Angela Natividad's Live & Uncensored!

24 October 2019

Inklust #24: Lessons from Circe




Let me say what sorcery is not: it is not divine power, which comes with a thought and a blink. It must be made and worked, planned and searched out, dug up, dried, chopped and ground, cooked, spoken over, and sung. Even after all that, it can fail, as gods do not. If my herbs are not fresh enough, if my attention falters, if my will is weak, the draughts go stale and rancid in my hands.
Circe, Madeline Miller

I have been studying witchcraft for a year. It's creative and interesting, learning to use herbs, draw sigils, design spells suited for the purpose, memorise incantations, choose the moment, focus. Focus, focus. All this requires understanding your own intent, honing it to a sharp point.

...the draughts go stale and rancid in my hands.

This past year I learnt how little we actually know of what we want—past what we're asked to want, past what's appropriate, past what makes money, past a stagnated dream we've probably outgrown. What do we want when all the jockeying and the incentives to parrot a well-learnt response go away?

Strong will, the capacity to bend reality to your desire by magic or otherwise, requires an intimate connection with oneself. Everything, everyone, works to keep us from achieving that. (Our systems are fragile. We don't know this, don't think of it, but they rely entirely on our self-doubt—our bottomless need to find some solution outside ourselves, coupled with the suspicion that we are never quite doing enough, never quite good right here.)

I also realised how much of our shared reality is magic: Our belief in the stability of money. Our unquestioned treatment of corporations as people. The misguided assumption that consumption of the right things will yield preservation of the planet at large.

Consumption is always the hero. Magical thinking. The wrong kind, though. It's the kind that fuels addiction.
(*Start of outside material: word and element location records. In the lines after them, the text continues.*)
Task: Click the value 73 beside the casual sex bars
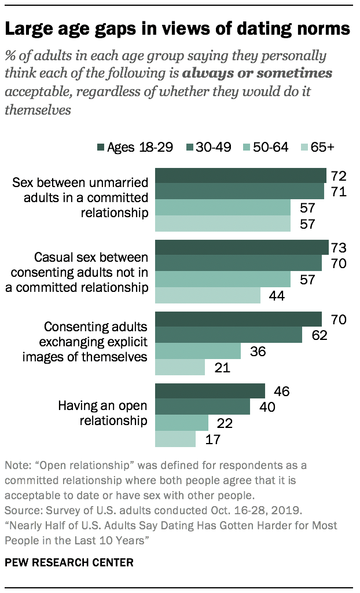tap(339, 248)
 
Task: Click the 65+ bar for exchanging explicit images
tap(180, 367)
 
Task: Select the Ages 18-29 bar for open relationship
tap(210, 391)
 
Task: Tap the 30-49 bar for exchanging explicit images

Think on Circe: What it means to make magic with the earth, with space, with yourself, this moment; to sharpen the deepest part of you into a subtle knife. Don't let the draught go stale and rancid in your hands.

Photo Credit: "Circe Invidiosa" by John William Waterhouse. The title means "Jealous Circe"; she's pouring the draught that will turn Scylla, "her rival," into a monster. In other words: Just another "inspired" man capturing a woman mid-catfight. Sigh. But I like it because of that tilt in her head, the furrow in her brow: She's concentrating. Even after the potion-making's over, one must still do the work of intent and execution. Circe works hard. She does not fuck around.